Figure 3:Status of functional prediction of protein-coding genes from different metagenomic data sets and representatives of completely sequenced genomes. The overall functional prediction bars represent the fraction of protein-coding genes that map to at least any one of the four databases including cluster of orthologous groups (COGs), Pfam, TIGRFAM and KEGG pathways. For comparative purposes, the functional annotation status for the well-studied model microbial genome, E. coli K12-W3310, the smallest microbial genome, M. genitalium, and the human genome are also shown. The data for this graph was derived from the IMG/M database. It should be noted that for uniform comparison, the prokaryotic COGs version was also used for Homo sapiens. The number of matches to eukaryotic COGs (KOG database [57]) may be higher for H. sapiens. The numbers next to the bars represent the total number of predicted protein-coding genes in each data set using the IMG/M annotation pipeline. For the Sludge [58] community, data from only the Phrap assembly, a widely used program for DNA sequence assembly, was used. Except for the Cow Rumen Viral community [59], which was sequenced using the 454 platform (average read-length > 300 bp), all other metagenomes were sequenced using the Sanger method (average read-length > 1000 bp).

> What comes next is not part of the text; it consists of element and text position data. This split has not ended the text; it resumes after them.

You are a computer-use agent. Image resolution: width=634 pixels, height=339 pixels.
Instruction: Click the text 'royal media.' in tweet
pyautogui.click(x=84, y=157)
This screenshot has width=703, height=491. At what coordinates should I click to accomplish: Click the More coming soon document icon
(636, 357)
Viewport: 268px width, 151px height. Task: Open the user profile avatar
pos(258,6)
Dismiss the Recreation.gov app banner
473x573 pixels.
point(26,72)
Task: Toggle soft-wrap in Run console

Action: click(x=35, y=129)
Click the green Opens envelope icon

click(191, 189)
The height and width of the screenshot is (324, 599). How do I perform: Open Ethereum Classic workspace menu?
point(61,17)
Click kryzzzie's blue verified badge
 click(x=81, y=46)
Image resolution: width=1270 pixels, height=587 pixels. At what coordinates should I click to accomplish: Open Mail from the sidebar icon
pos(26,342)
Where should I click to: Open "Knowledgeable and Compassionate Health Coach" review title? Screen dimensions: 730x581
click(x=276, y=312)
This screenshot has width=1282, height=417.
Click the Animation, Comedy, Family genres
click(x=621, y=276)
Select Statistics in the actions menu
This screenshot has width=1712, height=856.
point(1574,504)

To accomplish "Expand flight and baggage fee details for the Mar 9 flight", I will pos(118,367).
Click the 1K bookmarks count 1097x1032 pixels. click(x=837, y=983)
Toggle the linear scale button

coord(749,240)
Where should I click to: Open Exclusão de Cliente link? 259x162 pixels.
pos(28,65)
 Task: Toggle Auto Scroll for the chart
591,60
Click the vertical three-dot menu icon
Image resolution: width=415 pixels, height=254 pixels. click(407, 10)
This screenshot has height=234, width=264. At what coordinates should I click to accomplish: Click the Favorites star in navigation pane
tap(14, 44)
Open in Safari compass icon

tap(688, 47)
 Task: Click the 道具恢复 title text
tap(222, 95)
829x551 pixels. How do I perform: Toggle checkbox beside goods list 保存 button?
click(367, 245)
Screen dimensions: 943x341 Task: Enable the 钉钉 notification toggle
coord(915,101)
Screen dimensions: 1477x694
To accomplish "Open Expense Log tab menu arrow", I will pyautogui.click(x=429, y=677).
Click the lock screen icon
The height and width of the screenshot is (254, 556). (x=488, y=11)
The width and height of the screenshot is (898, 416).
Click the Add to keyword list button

The following additional data sets were used: Ocean [60], Soil [61], Acid Mine Drainage [62], Human Gut [63].
Figure 4:Status of functional prediction for viral metagenomes. The bars for the Cow Rumen viral metagenome data set represent the percentage of genes predicted from assembled contigs, while those for the Human Lung viral metagenome data set [80] represent the percentage of raw reads.